§ **Extracted text**
++++++
This will check out Sparkle at the ui-separation-and-xpc immediately. Then drag the Sparkle.xcodeproj into your app project to access its build products. I usually drop sub-projects like this inside the app project’s “Framework” group.

You might want to review your build schemes in Xcode now; I hide all the Sparkle-related schemes from the drop-down by unchecking the “Show” checkbox to keep the scheme dropdown focused on my app.

If you had a reference to Sparkle.framework in your Xcode project before, delete that. We’re going to be using the one of Sparkle.xcodeproj, which you’ll find inside its “Products” group.

If you never embedded an external framework into your app in your life: Locate the framework in the sub-project by expanding the folders/groups leading to it. Click on your app project, then on the app target in the project viewer. Select the “General” tab, scroll down to “Embedded Binaries”. Then drag and drop the Sparkle.framework from the project navigator to the left into the “Embedded Binaries” list. This will link the app with the framework and include the framework in the final app. (There’s an old video that show the old Xcode UI but is otherwise accurate.)
++++++
§ **Data section**
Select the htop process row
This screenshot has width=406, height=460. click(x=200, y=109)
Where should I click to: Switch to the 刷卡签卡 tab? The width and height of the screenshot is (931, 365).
++++++
§ **What is expected**
Transcribe the passage of the Sparkle setup text above word for word, starting at the words "If you never" and stopping after "UI but is otherwise accurate.)".

§ **Response to the task**
If you never embedded an external framework into your app in your life: Locate the framework in the sub-project by expanding the folders/groups leading to it. Click on your app project, then on the app target in the project viewer. Select the “General” tab, scroll down to “Embedded Binaries”. Then drag and drop the Sparkle.framework from the project navigator to the left into the “Embedded Binaries” list. This will link the app with the framework and include the framework in the final app. (There’s an old video that show the old Xcode UI but is otherwise accurate.)